While global oil demand has been blanketed by bearish sentiments, this downturn is notably more pronounced in the West than the East of Suez market.
By Serena Huang
Rising geopolitical tensions set against a backdrop of global economic challenges and fading seasonal demand has cast much uncertainty on global oil demand growth this year, at least in the first half. Arbitrage economics for several key clean product trade routes are either closed or narrowly workable, signalling ample supply arising from demand weakness, among other factors.
This demand slowdown, however, has been uneven across the globe. Seaborne imports, which provide a proxy to demand in destination markets, reveal that South America and Europe have seen the sharpest year-on-year declines in transportation fuel imports between last October and mid-January, down 12% and 9% respectively, compared to other regions. Higher supplies from the US and the Middle East to Europe have crowded out volumes from Asia, which have reached a 10-month low in the first two weeks of this month.
Rising tensions in the Red Sea have added another hurdle for Asia and Middle East exports to Europe and the US, which could start tightening supplies in the destination markets. At least 11 vessels laden with clean products from Asia and the Middle East have opted to take the longer route via the Cape of Good Hope to travel West as of mid-December, while another 5 vessels are waiting near the Gulf of Aden taking a wait-and-see approach before firming up their route. While the current volume of diverted cargoes represents a small fraction of total imports into Europe and the US, more diversions and supply disruptions could take place if tensions in the Red Sea escalate.
Clean tankers transiting via Cape of Good Hope to Europe and the US (LHS) and those waiting near Gulf of Aden (RHS)
Elsewhere, South and East Africa’s transportation fuel demand, marred by fuel price hikes last year and agriculture demand slowdown this quarter, has shown a marked decline of nearly 25% month-on-month in the first two weeks of January, and is on-track to reach a multi-year low. Despite recent fuel price cuts providing some relief, a full recovery in demand may not be imminent.
Perhaps the only bright spot currently is Oceania’s demand robustness, where its imports have risen by 9% year-on-year between last October and mid-January. Even Southeast Asia’s imports, excluding Singapore and Malaysia, have at best maintained a stable year-on-year import volume with preliminary data showing a potential slowdown this month. A gasoline oversupply in the US Gulf Coast has led to two gasoline cargoes headed for Australia last month, while another vessel – TORM HILDE – has been provisionally fixed for a similar journey.
Transportation fuels imports by destination region (mbd)

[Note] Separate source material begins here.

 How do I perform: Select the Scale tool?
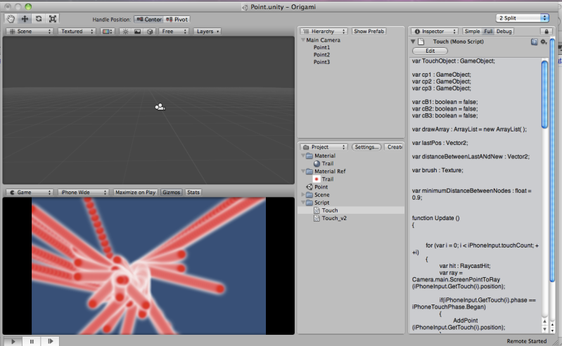[52, 19]
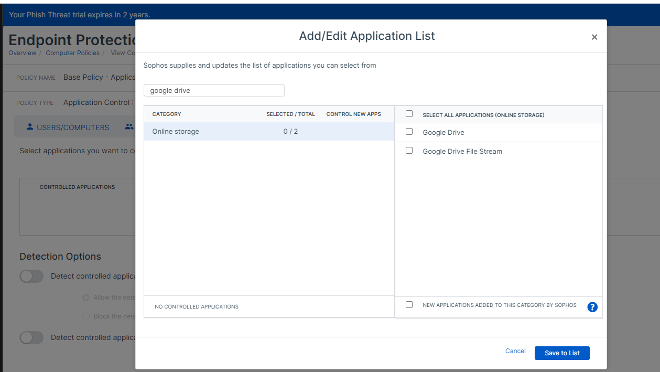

A recovery in global oil demand would depend on several factors, with Fed’s interest rate adjustments taking centre stage, accompanied by a rebound in consumer spending sentiments which would boost manufacturing, and sustained growth in air travel continuing from last year. Amidst a bearish demand outlook, some refineries are already reducing runs, and others may follow. While crude demand may lag, the fragility in crude supply arising from weather-related and geopolitical disruptions, off the back of extended OPEC+ supply curtailment, is likely to keep a floor on oil prices this year.